HMRC’s guidance states that because SLPs have separate legal personality, they cannot be looked through to determine whether group relief is available but are not a body corporate so cannot be a parent of a group. The transfers between X and Y transactions described above will not, therefore, qualify for relief.
HMRC have confirmed that they will apply the same principles to foreign partnerships as to UK partnerships, on a case by case basis.
If you are dealing with intra group transfers involving an LLP, you should carefully consider the implications of this new HMRC guidance.
The current form of the legislation (as interpreted by HMRC) gives rise to some unexpected consequences.
In particular, it is difficult to see policy reasons for denying group relief from SDLT on transactions between an LLP and its subsidiaries, or from both SDLT and stamp duty on transactions between a member who holds an interest of 75% or more in the LLP and one of the LLPs subsidiaries.
HMRC note that it is ‘actively reviewing’ the group relief legislation for both SDLT and stamp duty to understand how well it reflects the underlying policy aims, and it may be that legislation will be introduced to correct some of these apparent anomalies.
If you have previously determined that group relief is not available on a land transaction or share transfer in reliance on the previous HMRC position, you should consider whether the position could be redressed.

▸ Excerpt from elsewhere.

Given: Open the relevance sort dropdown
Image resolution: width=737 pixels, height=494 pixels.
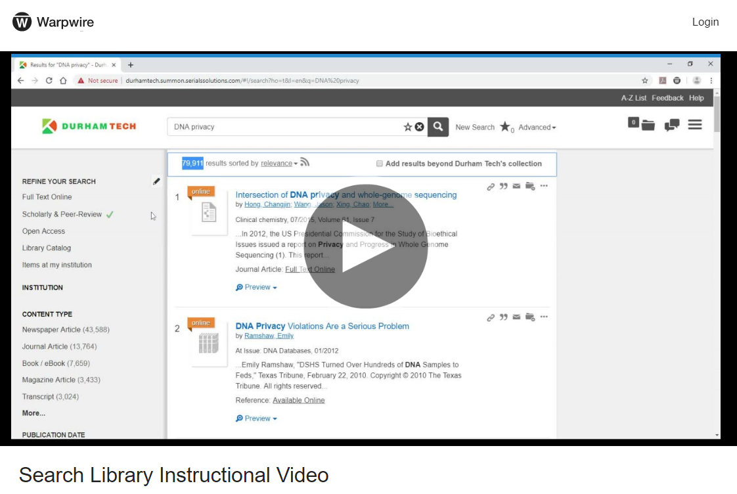Looking at the screenshot, I should (x=279, y=164).
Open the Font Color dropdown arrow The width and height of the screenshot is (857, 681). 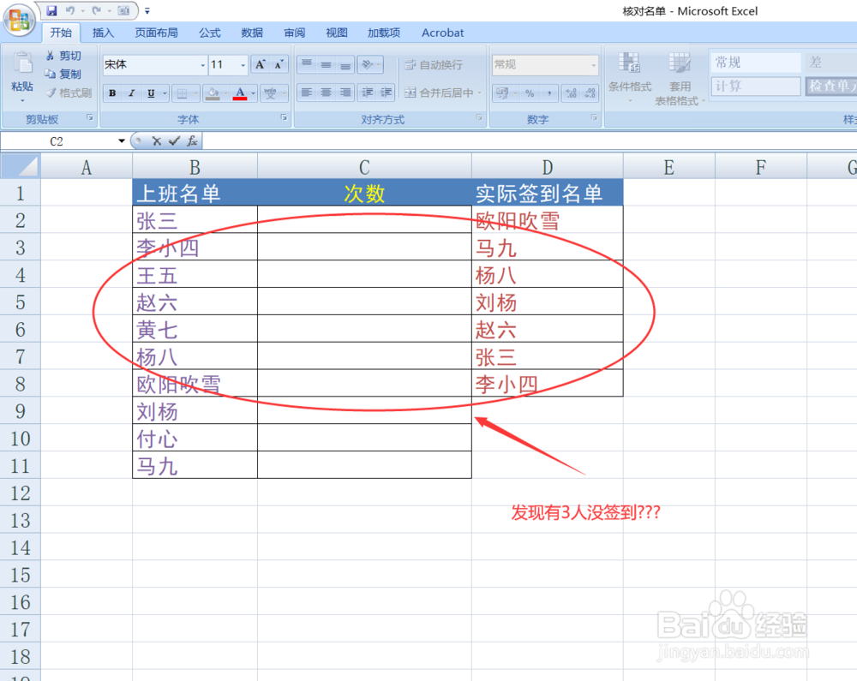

As discussed above, transfers of land between A and X can never qualify for SDLT group relief because the group is broken above the LLP. However, group relief will be available for a land transaction if (a) if the intermediate entity were a company limited by shares (as A would be able to establish indirect ownership of at least 75% of X) or (b) if the intermediary entity were an English general or limited partnership (which can be looked through) enabling a 75% ownership relationship to be established between A and X. It is not readily apparent what policy objective is served by distinguishing LLPs from limited companies and general partnerships in this manner and it is to be hoped that HMRC consider this issue as part of their review of the SDLT and stamp duty group relief rules referred to above.